События ГКЧП промелькнули для меня в огненном вихре боли расставания. Но для Союза эти дни стали агонией. Бескровный переворот, сыгранный увядающими фигурами старой гвардии, лишь ускорил неизбежное. Он был спектаклем, сложной многоходовой операцией, где советские люди стали статистами и жертвами. На контрасте с ними блистал новый кумир – Ельцин, наш агент влияния, введённый ещё в восемьдесят седьмом для противовеса Горбачёву. Статный, харизматичный, он говорил правильные слова, с надрывом, и ему верили. Все фигуры филигранно сыграли свои роли. Народ СССР попал в ловушку.
1991 – Конец истории
Союз стремительно разваливался. Меня же, сразу после выхода из дома Ольги, посадили в самолет и отправили в Штаты. Все последующее стало для меня триллером. Я понимал: после неоднократных нарушений дисциплины на родине меня ждет незавидная участь.
По прилету меня затолкали в бронированный микроавтобус под конвоем спецназа. Руки сковали наручниками. Мои просьбы ослабить их конвоиры проигнорировали. Это ввело в ступор – впервые люди не подчинились моей воле. Я все еще выглядел молодым, и мне начало казаться, что силы покинули меня. Три часа мы ехали по шоссе в неизвестном направлении. Я не мог показать страха, не должен был дать понять, что догадываюсь об их планах. Если бы не необходимость дозаправки, я бы так и пребывал в уверенности, что потерял дар.
Пока машину заправляли, конвоиры отвели меня в туалет. Эту просьбу они выполнили. В соседней кабинке сидел человек. Я приказал ему закукарекать, а потом похлопать в ладоши. Он послушно исполнил. Дар работал! Простые, бытовые приказы мало не влияли на мое состояние.
Следующий час пути я ломал голову: в чем особенность этих бойцов? Чем они отличаются от обычных людей? Подготовка, внешний вид, экипировка… Я перебирал варианты. Подготовка и внешность тут ни при чем. Оставалось одно: у всех в ушах были компактные беспроводные наушники. Тогда такие устройства казались диковинкой. Я прислушался – из наушников доносился едва уловимый, противный высокочастотный писк, словно комар у виска. Похоже, они издавали звук, блокирующий воздействие моего голоса. Избавься от них – и можно бежать. Но куда? Мне было все равно. Лишить гарнитур всех сразу я не мог. Действовать требовалось быстро и жестко. Шанс успеха один на миллион.

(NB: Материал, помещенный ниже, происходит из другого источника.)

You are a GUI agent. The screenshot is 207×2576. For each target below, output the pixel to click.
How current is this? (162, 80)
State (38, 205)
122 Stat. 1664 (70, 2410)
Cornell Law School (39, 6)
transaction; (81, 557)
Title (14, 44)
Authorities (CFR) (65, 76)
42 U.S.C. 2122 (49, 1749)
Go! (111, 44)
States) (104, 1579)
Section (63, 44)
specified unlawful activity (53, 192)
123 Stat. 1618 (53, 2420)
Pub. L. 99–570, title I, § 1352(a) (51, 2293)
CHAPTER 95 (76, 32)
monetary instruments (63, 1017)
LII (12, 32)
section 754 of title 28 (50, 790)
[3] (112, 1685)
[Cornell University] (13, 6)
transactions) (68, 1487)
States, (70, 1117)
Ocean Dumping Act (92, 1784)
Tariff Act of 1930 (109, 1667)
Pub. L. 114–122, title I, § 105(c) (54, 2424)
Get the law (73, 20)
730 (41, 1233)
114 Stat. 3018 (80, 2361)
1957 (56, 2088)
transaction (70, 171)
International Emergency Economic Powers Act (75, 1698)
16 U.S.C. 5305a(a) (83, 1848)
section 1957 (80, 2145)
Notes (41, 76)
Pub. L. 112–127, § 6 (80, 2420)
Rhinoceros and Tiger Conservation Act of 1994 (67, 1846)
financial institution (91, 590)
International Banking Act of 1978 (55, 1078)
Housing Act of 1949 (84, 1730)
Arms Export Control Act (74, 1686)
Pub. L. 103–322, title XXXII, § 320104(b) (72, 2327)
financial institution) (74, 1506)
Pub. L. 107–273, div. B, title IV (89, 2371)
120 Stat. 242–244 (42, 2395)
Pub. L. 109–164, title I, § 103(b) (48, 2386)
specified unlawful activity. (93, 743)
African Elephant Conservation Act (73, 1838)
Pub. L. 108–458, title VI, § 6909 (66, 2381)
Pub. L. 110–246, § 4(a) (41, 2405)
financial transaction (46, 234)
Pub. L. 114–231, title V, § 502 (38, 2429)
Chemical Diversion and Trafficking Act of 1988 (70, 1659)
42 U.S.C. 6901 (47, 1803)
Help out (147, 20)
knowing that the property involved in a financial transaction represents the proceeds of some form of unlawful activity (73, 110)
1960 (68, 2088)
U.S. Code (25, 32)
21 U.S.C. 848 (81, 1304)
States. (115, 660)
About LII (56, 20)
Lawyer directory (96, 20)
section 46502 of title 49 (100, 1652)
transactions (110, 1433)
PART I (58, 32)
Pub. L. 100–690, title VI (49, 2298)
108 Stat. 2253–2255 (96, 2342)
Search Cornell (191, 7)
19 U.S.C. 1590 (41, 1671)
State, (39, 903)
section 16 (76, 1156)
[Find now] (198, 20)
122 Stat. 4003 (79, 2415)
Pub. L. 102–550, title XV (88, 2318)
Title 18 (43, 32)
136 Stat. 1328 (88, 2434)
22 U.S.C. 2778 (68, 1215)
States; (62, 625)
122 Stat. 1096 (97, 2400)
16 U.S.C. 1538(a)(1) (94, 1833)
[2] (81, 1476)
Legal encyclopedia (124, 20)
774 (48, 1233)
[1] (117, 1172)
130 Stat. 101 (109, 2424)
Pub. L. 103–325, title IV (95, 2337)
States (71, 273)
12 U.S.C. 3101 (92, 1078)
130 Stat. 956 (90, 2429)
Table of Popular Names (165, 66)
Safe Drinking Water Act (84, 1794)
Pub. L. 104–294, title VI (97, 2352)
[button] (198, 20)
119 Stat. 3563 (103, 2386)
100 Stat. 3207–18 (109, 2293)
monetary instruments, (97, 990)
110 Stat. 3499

Дождался крутого поворота. Сделав вид, что падаю по инерции в сторону конвоира напротив, я резко рванулся и впился зубами ему в ухо. В следующее мгновение меня оттащили, но было поздно. Я успел проорать во всю мощь: «Убей их! Выпусти меня! Всех! И иди домой!»
Началась борьба. Раздались выстрелы. Фургон вынесло на отбойник.
Я потерял сознание. Очнулся. Задняя дверь автобуса была распахнута. Конвоир с оторванным ухом, сжимая в руке пистолет, удалялся вдаль. Его лицо было искажено не болью, а пустотой. Человек, которого я когда-то заставил убить своих товарищей и скитаться месяцами, теперь был лишь оболочкой, сломанной мной дважды. Наручники все еще сковывали запястья. Рот был полон крови; в зубах застряли кусочки кожи и хряща. Противно! Я выплюнул эту гадость и начал шарить по карманам конвоиров в поисках ключей. Нужно было снять браслеты, смыть кровь, сменить облик. Срочно исчезнуть.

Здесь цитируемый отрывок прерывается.